The majority of accepted students hail from the Mid-Atlantic, while many others come from New England and the West Coast, a geographic trend that has held true for the past five years. Twenty-four students live outside the U.S. and 19 are non-U.S. citizens. Fifty-nine percent of those accepted attended public school, while 38 percent attended private school and three percent attended parochial. In a slight drop from last year, only 60 of the accepted students were legacies.

Academically, the new class remains on par with Dartmouth's exceedingly competitive admissions figures. Ninety-five members of the class of 2010 are valedictorians, and four are Salutatorians. Among the accepted students the mean SAT verbal score was 706, the mean SAT math score was 718, and the mean SAT writing score -- a new addition to the SAT test -- was 704.

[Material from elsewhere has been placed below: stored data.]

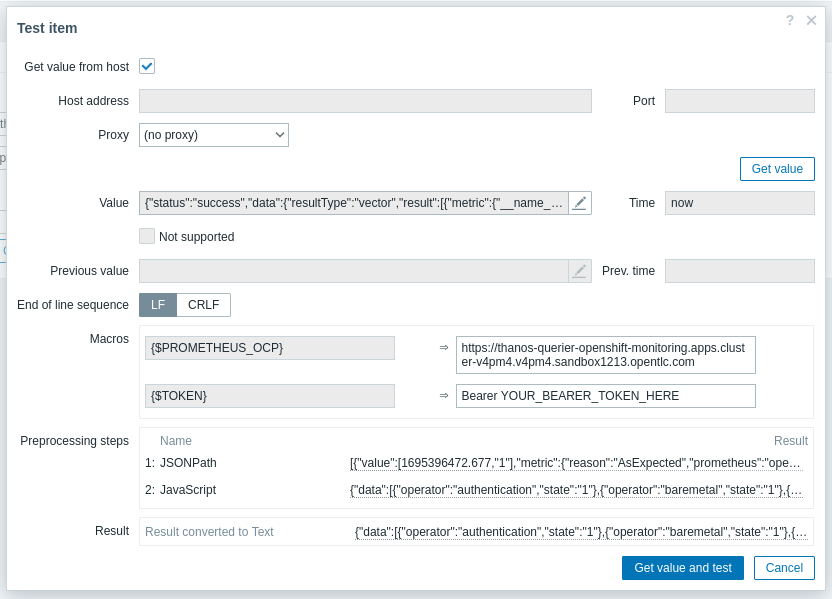
Task: Click Get value and test button
Action: (682, 568)
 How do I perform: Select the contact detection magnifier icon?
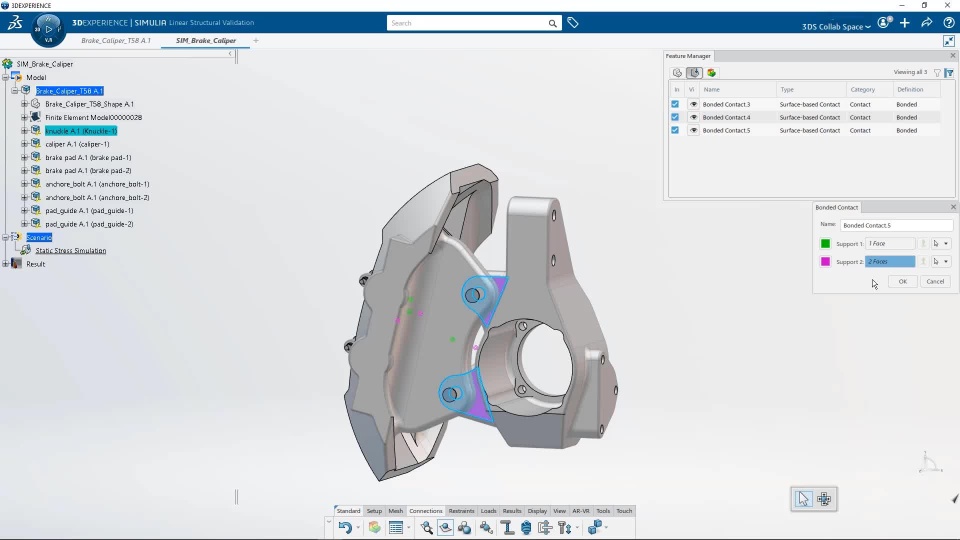[x=427, y=527]
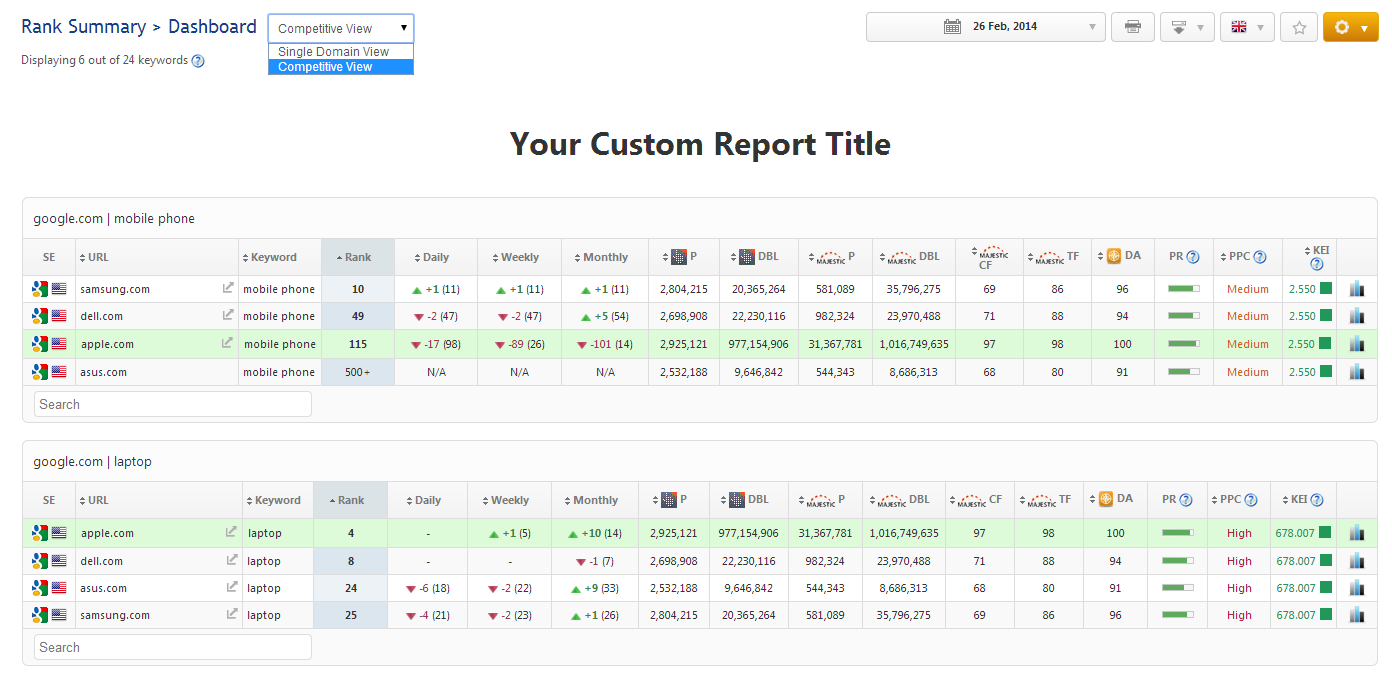This screenshot has height=677, width=1392.
Task: Click help icon beside 'Displaying 6 out of 24 keywords'
Action: pos(198,61)
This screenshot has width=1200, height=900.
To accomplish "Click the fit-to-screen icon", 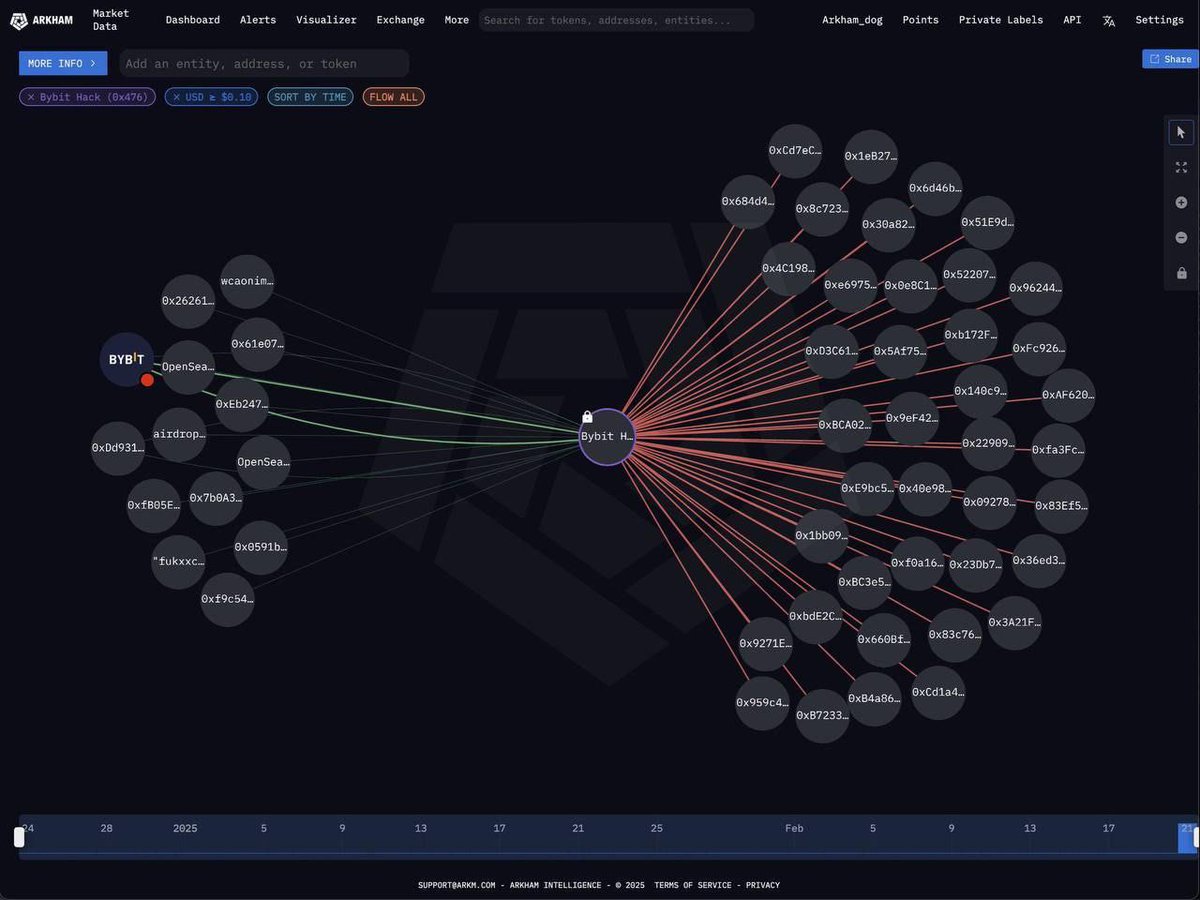I will click(1181, 167).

"Over the last couple years, especially as the applicant pool has become worldwide, students have continued to recognize the quality of Dartmouth," Dean Furstenberg said. "We have received more than our fair share of qualified applicants."

The new SAT system proved to be much less complicated than some had feared. Although there are still difficulties in comparing the new 2400-point SAT to the old 1600-point SAT, Furstenberg believes there is no real difference between the two.

"I don't feel like we're getting any really new information," he said. The college changed the number of SAT IIs required from three to two, so that the same number of scores are looked at for each applicant. "The SAT is a useful measuring process in something as competitive as Dartmouth's application process. We do need some standard national measurement because we read so many applications." As more and more high schools disregard ranking systems, the SATs become even more important. "The lack of school rankings and increasing incidents of grade inflation make the SATs very helpful," Dean Furstenberg said.

Dartmouth received 1,317 Early Decision applications this fall, a 12 percent increase over last year's 1,180 and an important trend reversal against last year's lull in applications. Every Ivy League school received fewer early applications in 2004 than in 2003, which had some college officials worried. This year, however, every Ivy League school -- with the exception of Harvard University -- experienced an increase in applications, from Columbia's 3.5 percent to the University of Pennsylvania's 21 percent jump.

"There was so much discussion about Early Decision and its downsides, and people were much more cautious [last year]," Dean Furstenberg said.

Early applications received an explosion of popularity when rumors of easier acceptances inspired many students to apply early in recent years. Many parents and high school counselors began to discourage applying early, however, especially after realizing that students who apply to binding schools are required to attend no matter what financial aid package they receive. In 2002, Yale University and Stanford University switched from binding Early Decision to non-restrictive single-choice Early Action policies that allow students to apply to other schools after being accepted.

Most of these downsides do not affect Dartmouth applicants, according to Dean Furstenberg. "As a 100 percent need-blind school, nobody accepted early is locked in for financial aid," he said.

"I think Early Decision works very well for Dartmouth, because it is a first-choice institution -- people applying here know they want to go here," he continued. "Dartmouth is clearly a first choice for a lot of people."

Monica Hernandez, a high school senior at Phillips Exeter Academy who was accepted early, agrees.

"Since I knew Dartmouth was my first choice, applying early took away the stress of applying to multiple schools," she said. The benefits of only filling out one application and finding out before Exeter's winter break only added to her desire to apply early.

"I can relax and enjoy my spring knowing where I'll be next year," she said.

As the new members of the Dartmouth community prove, the college continues to be one of the most competitive schools in the country. The academic caliber and unique campus atmosphere will continue to attract qualified Early Decision applicants.

"Looking back on it now, I don't regret anything," Hernandez said. "I would definitely recommend applying early to other people applying, but only if you can find that one school that you are still excited to go to when everyone is getting their letters in May. Dartmouth was definitely that school for me."